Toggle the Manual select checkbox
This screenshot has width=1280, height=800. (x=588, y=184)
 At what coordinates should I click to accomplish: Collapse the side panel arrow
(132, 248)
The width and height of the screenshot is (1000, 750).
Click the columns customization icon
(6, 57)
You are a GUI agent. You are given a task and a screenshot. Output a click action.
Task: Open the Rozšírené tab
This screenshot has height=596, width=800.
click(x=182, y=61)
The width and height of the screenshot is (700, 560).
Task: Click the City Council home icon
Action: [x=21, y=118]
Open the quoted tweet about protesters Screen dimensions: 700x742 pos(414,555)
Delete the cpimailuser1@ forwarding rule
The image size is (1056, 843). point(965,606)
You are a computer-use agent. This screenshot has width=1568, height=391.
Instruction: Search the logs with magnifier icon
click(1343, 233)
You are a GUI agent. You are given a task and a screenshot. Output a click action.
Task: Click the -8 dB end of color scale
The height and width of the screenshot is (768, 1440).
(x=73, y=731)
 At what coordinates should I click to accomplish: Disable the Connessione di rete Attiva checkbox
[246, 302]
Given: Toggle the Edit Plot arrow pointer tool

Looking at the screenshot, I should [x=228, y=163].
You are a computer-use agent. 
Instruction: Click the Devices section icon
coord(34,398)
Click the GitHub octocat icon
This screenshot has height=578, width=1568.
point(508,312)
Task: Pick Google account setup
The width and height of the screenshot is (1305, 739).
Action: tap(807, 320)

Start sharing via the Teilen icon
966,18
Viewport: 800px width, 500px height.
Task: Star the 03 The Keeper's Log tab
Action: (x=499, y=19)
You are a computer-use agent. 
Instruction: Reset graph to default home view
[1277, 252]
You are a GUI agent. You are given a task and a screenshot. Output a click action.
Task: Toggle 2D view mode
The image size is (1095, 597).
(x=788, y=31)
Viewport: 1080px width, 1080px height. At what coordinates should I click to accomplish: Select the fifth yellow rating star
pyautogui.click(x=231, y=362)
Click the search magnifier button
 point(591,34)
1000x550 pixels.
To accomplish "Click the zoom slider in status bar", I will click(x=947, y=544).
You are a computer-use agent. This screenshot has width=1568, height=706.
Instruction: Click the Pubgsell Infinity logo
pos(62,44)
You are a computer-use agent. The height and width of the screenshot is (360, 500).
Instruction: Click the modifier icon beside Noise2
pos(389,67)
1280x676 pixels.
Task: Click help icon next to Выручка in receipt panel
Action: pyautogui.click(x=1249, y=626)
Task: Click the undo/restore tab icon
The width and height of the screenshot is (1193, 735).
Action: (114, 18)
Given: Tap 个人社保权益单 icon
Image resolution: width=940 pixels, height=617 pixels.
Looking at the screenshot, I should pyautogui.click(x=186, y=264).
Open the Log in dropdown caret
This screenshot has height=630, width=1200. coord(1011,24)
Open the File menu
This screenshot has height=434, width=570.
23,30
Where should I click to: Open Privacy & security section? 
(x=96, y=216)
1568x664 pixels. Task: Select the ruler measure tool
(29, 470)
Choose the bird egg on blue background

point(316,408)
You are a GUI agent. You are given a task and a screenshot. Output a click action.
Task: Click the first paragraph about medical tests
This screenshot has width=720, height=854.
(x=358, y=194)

● **Problem statement**: Pick out every line above that contains the word "computer" and copy it.

● **Solution to the problem**:
You are a computer-use agent. This screenshot has width=1568, height=391.
You are a computer-use agent. 
You are a computer-use agent. 
You are a computer-use agent. This screenshot has width=1568, height=706.
You are a computer-use agent. The height and width of the screenshot is (360, 500).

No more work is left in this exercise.